Text —
Conclusion
For those who were hoping that Nvidia’s newest incarnation of Quad SLI would deliver mammoth frame rate increases to some of the toughest PC games on the market, we have disappointing news: it won’t. In fact, the harsh reality is that two 9800 GX2 cards will actually deliver a lower performance on some games than 3-way SLI.
To be sure, we check our results with Falcon Northwest and confirmed that the scores were legitimate rather than some bizarre anomaly. However, we’re still struggling to figure out why Nvidia’s highly touted new line of graphics cards stumbled in our tests. Remember that the 9800 GX2’s stream processors and framebuffer advantage were supposed to the card up to a 50 percent performance increase over a single 8800 Ultra. In addition, the 9800 GX2’s 4-way AFR was supposed to make a Quad SLI configuration work more intelligently by dividing and conquering the workload. So why didn’t Quad SLI live up to the hype?

Instructions to follow —
Carry on the conclusion about Nvidia's Quad SLI after its last sentence. The listing that comes after this point is not required.

Dataset records —
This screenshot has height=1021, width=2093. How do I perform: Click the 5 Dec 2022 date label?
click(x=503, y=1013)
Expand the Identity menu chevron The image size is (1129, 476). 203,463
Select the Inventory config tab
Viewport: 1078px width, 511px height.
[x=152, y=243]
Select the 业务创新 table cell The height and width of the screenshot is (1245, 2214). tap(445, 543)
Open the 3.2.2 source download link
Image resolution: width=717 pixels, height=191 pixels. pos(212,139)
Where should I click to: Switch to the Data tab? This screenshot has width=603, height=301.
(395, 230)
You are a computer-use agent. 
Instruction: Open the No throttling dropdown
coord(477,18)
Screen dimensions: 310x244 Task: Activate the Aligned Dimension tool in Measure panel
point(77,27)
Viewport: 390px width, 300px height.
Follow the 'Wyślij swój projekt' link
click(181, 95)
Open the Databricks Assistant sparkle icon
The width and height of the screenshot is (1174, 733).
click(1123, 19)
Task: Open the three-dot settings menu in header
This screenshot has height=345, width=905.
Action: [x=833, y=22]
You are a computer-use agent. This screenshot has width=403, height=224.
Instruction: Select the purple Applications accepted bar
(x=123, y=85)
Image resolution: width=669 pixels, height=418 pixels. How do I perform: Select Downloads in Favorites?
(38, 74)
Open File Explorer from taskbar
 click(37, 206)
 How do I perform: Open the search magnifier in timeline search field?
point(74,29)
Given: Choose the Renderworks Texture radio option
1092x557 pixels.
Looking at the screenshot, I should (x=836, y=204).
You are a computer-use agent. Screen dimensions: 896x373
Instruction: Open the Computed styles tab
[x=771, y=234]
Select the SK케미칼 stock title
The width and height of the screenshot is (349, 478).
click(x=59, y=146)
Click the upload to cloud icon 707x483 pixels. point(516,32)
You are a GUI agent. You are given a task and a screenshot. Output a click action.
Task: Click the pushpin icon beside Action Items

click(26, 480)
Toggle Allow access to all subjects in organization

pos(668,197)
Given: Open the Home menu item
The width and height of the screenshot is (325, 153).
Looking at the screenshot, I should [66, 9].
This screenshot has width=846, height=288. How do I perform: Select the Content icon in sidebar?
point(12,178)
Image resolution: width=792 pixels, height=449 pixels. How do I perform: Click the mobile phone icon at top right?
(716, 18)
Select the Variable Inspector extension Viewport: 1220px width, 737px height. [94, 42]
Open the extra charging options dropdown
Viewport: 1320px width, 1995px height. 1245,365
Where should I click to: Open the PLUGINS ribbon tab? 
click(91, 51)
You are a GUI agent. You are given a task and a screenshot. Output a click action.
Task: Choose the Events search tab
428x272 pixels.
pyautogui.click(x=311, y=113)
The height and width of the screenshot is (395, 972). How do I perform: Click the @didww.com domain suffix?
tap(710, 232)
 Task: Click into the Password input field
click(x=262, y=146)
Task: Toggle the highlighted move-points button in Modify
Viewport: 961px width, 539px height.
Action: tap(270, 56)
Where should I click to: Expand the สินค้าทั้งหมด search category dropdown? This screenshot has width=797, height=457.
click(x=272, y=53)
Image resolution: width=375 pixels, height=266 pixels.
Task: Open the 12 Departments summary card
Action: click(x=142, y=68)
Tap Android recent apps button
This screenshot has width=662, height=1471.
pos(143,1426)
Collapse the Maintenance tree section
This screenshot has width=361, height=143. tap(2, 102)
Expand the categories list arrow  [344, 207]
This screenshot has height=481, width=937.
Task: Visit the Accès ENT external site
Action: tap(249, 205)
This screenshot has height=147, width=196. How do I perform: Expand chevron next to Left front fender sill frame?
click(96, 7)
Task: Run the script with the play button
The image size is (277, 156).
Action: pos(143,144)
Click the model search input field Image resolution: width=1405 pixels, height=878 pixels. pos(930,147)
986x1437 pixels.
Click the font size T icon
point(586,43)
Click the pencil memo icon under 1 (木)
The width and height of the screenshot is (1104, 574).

Answer for this exercise —
Obviously, the beta drivers for these new cards could be a factor; drivers have certainly caused some headaches of late with other SLI types and high-end games like Crysis. It also appears that memory is a significant factor; while the 8800 Ultras each had 768 MB of memory, the 1 GB of memory per 9800 GX2 is essentially split in half and thus gives each GPU just 512 MB. Also, the Ultras brought a slightly higher clock speed and RAM to the contest.
A single 9800 GX2 on its own is a formidable graphics card, but users should be warned that investing in another card won’t blow the doors off a system. In fact, we may characterize Quad SLI with two 9800 GX2s as a comparable and cheaper alternative to an expensive 3-way SLI configuration – one that will save you both some space inside your system and some money in your wallet. Quad SLI with 9800 GX2s is still in its infancy, so we expect that Nvidia will deliver improvements to this configuration as time goes on. But if it’s vastly superior performance gamers are looking for, then they’re advised to wait for the forthcoming release of Nvidia’s GTX 280 model.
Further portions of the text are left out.